NHS faces beds crisis as care homes stop taking patients from hospitals
Exclusive: Major staffing shortages mean many homes have stopped accept admissions from hospitals
The NHS faces a mounting beds crisis as care homes suffering unprecedented staff shortages are forced to stop taking patients from hospitals, health and care leaders have warned.
Ministers are desperately trying to free up space in the NHS to tackle a backlog of 5.6 million people – equivalent to almost 10% of people in England – awaiting treatment.
But efforts to speed up the discharge of hospital patients into the community are being hampered by care worker shortages. Britain’s largest not-for-profit care home provider, MHA, has already had to close one in 10 of its homes to admissions from hospitals, its chief executive, Sam Monaghan, told the Guardian.
The warning comes as a comprehensive assessment on Wednesday reveals that care homes in England are facing the biggest staff shortage on record, with 105,000 positions unfilled according to the 2021 State of the Adult Social Care Sector and Workforce report by Skills for Care, an industry body.
Mandatory double vaccination for all frontline workers is now less than a month away, meaning the situation is set to worsen. Monaghan said: “Across the social care sector, the staffing crisis means [fewer] care places for older people. Even as a large charity, MHA was forced to close 10% of our care homes to new admissions on average over the past month, which means more older people are staying in hospital when they don’t need to be there.”
Seven of MHA’s 89 homes remain closed to new residents due to staffing levels, Monaghan added. One area hit particularly hard was Yorkshire, he said, with three MHA homes currently unable to take in people from local hospitals. The crisis underlined the “gap between political aspirations and the reality on the ground for people who need good quality care right now”, he warned.
The workforce shortage is being compounded by a slump in foreign staff coming to fill vacancies, the Skills for Care report shows. Less than 2% of new starters in the first quarter of this year arrived from abroad, compared with more than 8% in 2019 – an estimated drop of about 20,000 people.
Matthew Taylor, the chief executive of the NHS Confederation, said delayed discharges of medically fit patients was having a serious effect on other parts of the health service.
“Health leaders do not want patients who are medically fit and ready to be discharged to have to stay in hospital any longer than they need to as it won’t be the best environment to support their recovery and it means that other patients will have to wait longer for their treatment,” he said. “Increases in delays to discharging patients means fewer inpatient beds available and delays in A&E and elsewhere.”
Last month, Sajid Javid, the health secretary, announced GBP478m in extra funding to enable the quick and safe discharge of patients from hospitals this winter. But experts said the cash would not resolve the shortage of social care workers to look after discharged patients.
“This funding will be welcome but without parallel investment in social care staff to support getting people out of hospital in a timely way and recover closer to home, then patients will face longer waits, or it will be unpaid carers that are left to provide this support,” said Nina Hemmings, researcher at the Nuffield Trust thinktank.
Thousands of staff who are declining Covid vaccinations are expected to be told they can no longer be deployed in care homes in the coming weeks. Many have already quit. Nearly 13% of staff in older adult care homes had not been double vaccinated by 3 October – over 59,000 workers.
Staffing levels in certain areas are likely to be disproportionately hit. Almost one in four care workers in Manchester have not had two jabs, and around one in five in Stoke, Thurrock, and Hackney and Lambeth in London, NHS England data shows.
The government has made double vaccination a “condition of deployment” in care homes in England from 11 November to limit infection spread. Care home operators have called for the deadline to be postponed, pointing out that a similar policy for NHS workers remains under consultation. Nadra Ahmed, the chair of the National Care Association, said it had “succeeded in bringing the sector to its knees”.

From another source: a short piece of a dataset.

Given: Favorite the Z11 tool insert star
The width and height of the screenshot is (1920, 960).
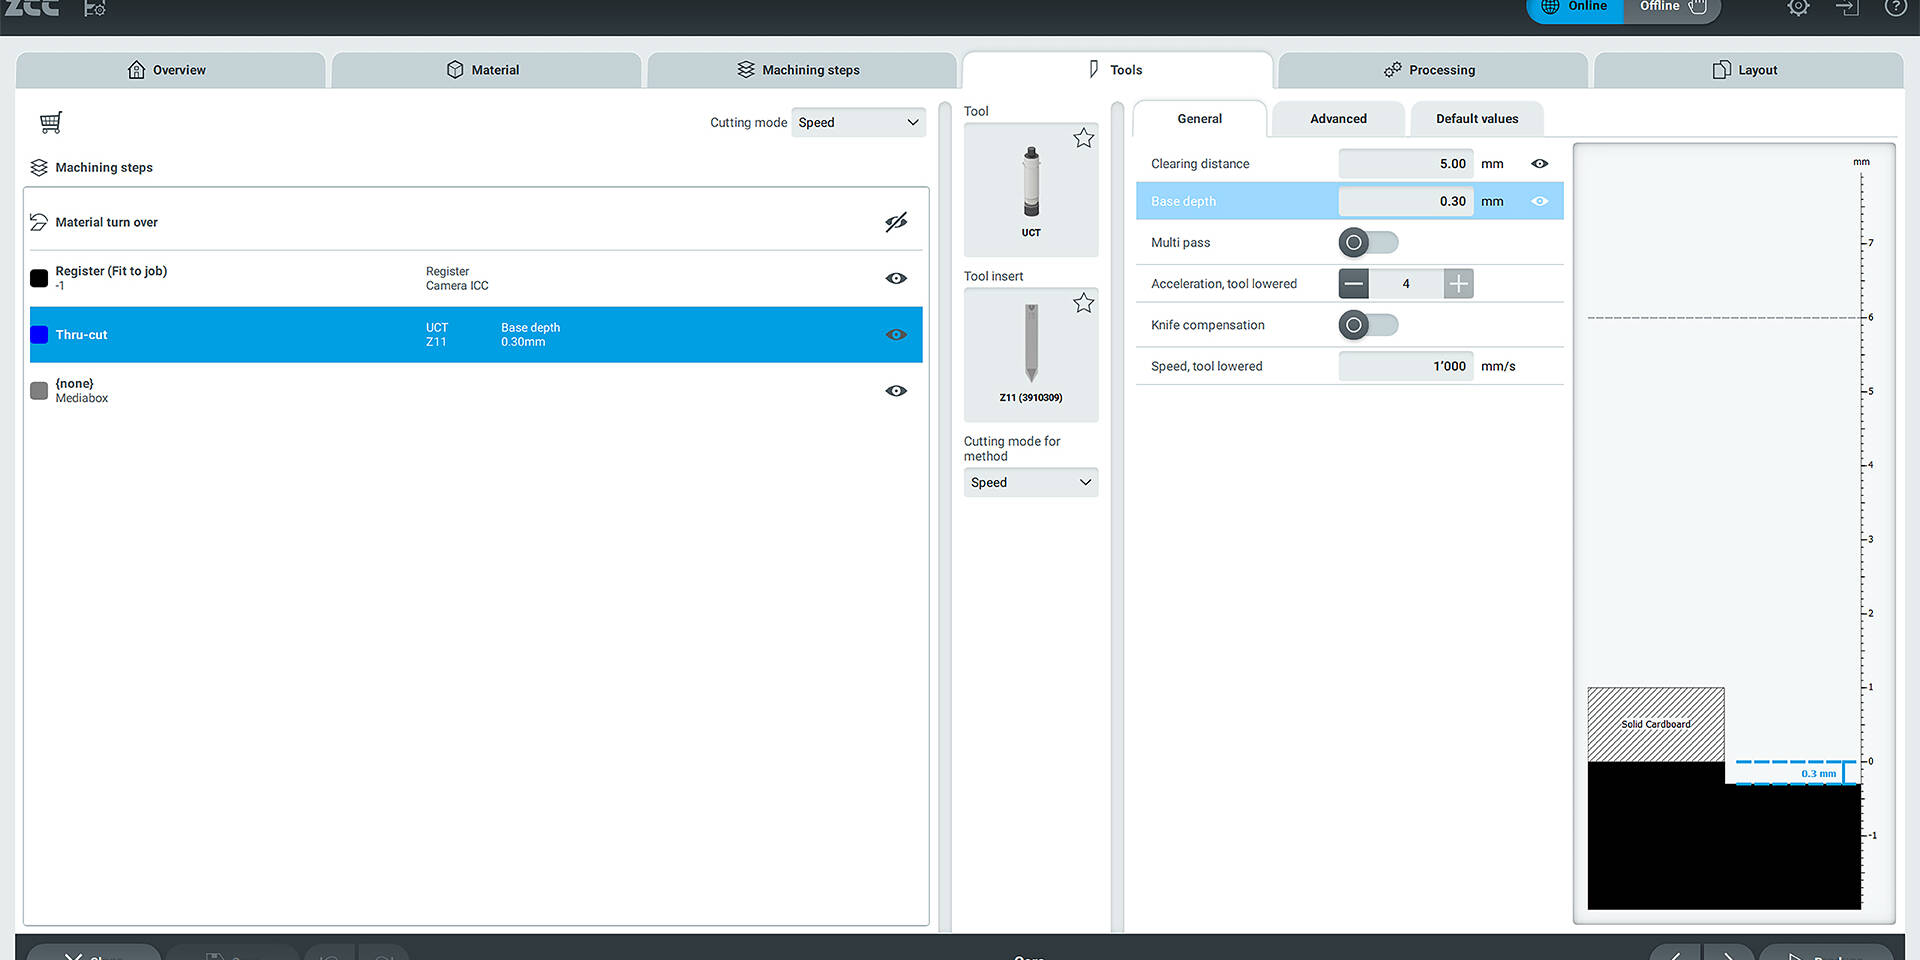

A Department of Health and Social Care spokesperson said: “We appreciate the dedication and tireless efforts of care workers throughout the Covid-19 pandemic and beyond. We are providing at least GBP500m to support the care workforce as part of the GBP5.4bn to reform social care. We are also working to ensure we have the right number of staff with the skills to deliver high quality care to meet increasing demands. This includes running regular national recruitment campaigns and providing councils with over GBP1bn of additional funding for social care this year.”